Documentation of Care

Last Updated on January 24, 2019

Providers are required to maintain a medical record for all Medicare Advantage members. The following are Security Health Plan’s Medical Record Documentation Standards:

  • For patients 65 years of age or older, an advance directive is documented in a prominent part of the medical record, and there is an indication whether the member has executed an advance directive. 
  • Each page in the medical record contains patient identification. 
  • Medical record (paper or computer) includes personal biographical data including the address, employer, home and work telephone numbers, emergency contact person, and marital status. 
  • All entries in the medical record have author identification. 
  • All entries are dated. 
  • The record is legible by someone other than the writer. Any record considered not legible will be reviewed by a second reviewer. 
  • Significant illnesses, medical conditions, and medications are indicated on the problem list. 
  • Medication allergies and adverse reactions are prominently noted in the record. If the patient has no known allergies (NKDA), this is appropriately noted in the medical record. 
  • Past medical history is easily identified and includes serious accidents, illnesses, and operations. 
  • For patients 14 years of age and older there is appropriate notation concerning the use of alcohol, tobacco, and other substances in the past two years. 
  • History and physical exam records contain appropriate subjective and objective information pertinent to the patient’s presenting complaints. 
  • Laboratory and other studies are ordered as appropriate. 
  • Working diagnoses are consistent with findings. 
  • Treatment plans are consistent with diagnoses. 
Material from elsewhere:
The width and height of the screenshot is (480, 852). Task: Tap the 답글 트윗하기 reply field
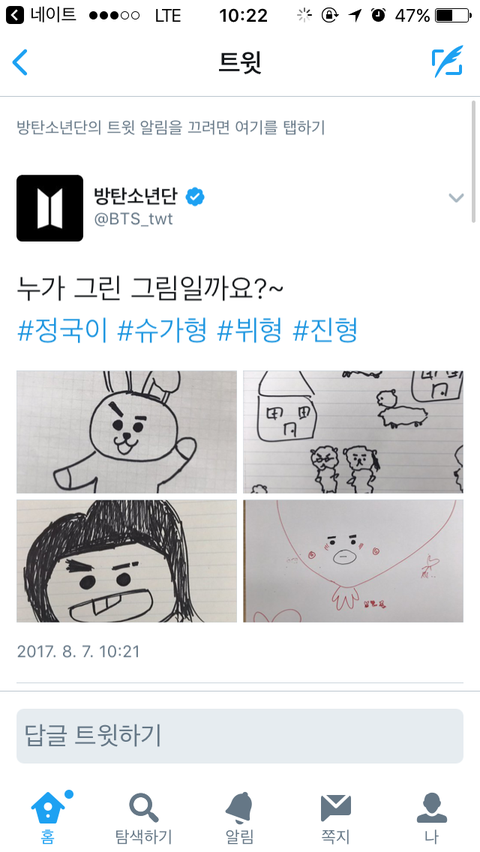click(240, 736)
  • There is a date for return visit or other follow-up plan for each encounter. 
  • Problems from the previous visit(s) are addressed. 
  • There is evidence of appropriate use of consultants, and continuity and coordination of care, between primary and specialty physicians. 
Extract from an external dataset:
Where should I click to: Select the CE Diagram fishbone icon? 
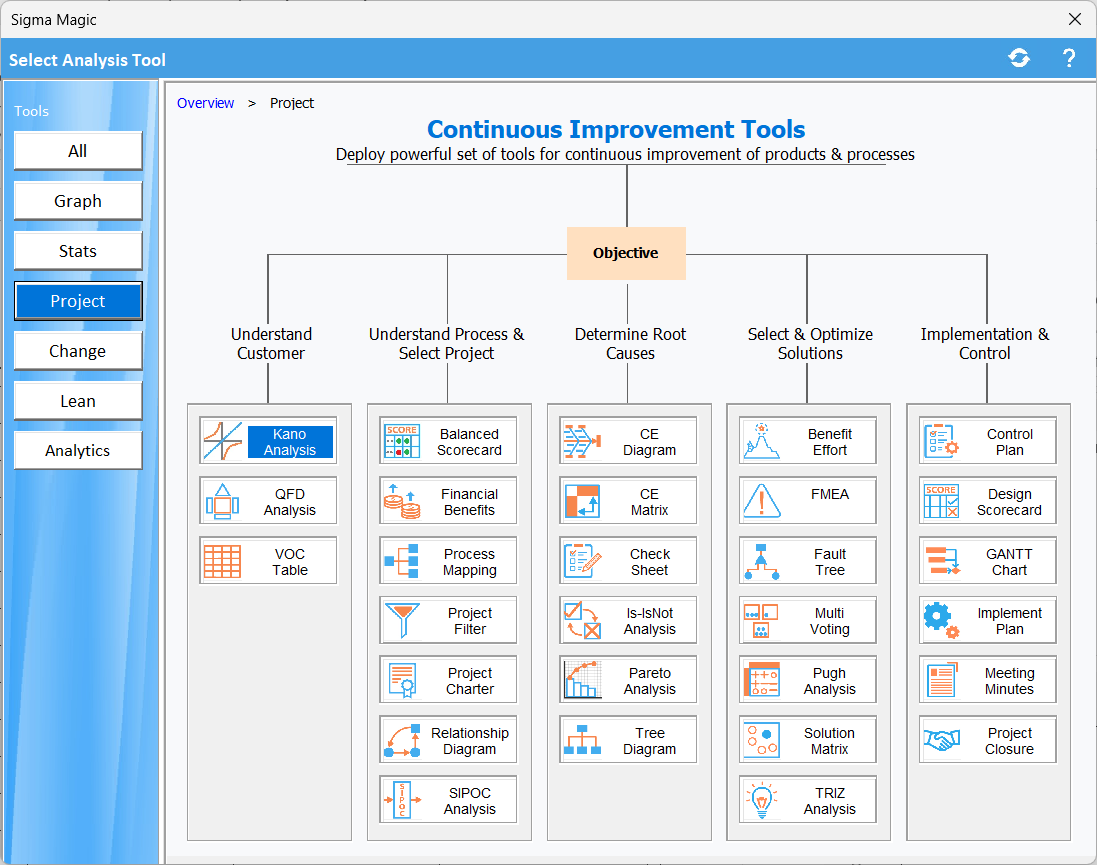(582, 441)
  • Consultant summaries, lab and imaging studies results reflect primary care physician review. 
  • There is no evidence that the patient is placed at an inappropriate risk. 
  • There is evidence that preventive screening and services have been provided
    • High risk adults and those over 65 have an up-to-date immunization record/history 
    • There is an up-to-date immunization record (0 – 19 years of age) 
    • Patient and/or family member education is appropriate for the patient’s history and risks 
    • There is periodic screening for high blood pressure and other cardiovascular risk factors (cholesterol 35 years of age and above and blood pressure 20 years of age and above) 
    • Mammograms every two years (ages 50 – 69) 
    • Pap test every three years (as appropriate) 
    • There are six or more well-child visits (0 – 15 months of age) 
    • There are annual well-child visits (2 – 6 years of age) 
  • For patients who had an ambulatory surgery procedure, there is a copy of the operative report. 
  • There is a discharge summary and/or treatment plan for patients requiring home health services. 
  • There is a discharge summary or other appropriate communication for patients being discharged to a skilled nursing facility. 
  • There is a discharge summary or other appropriate communication for patients being discharged from the hospital.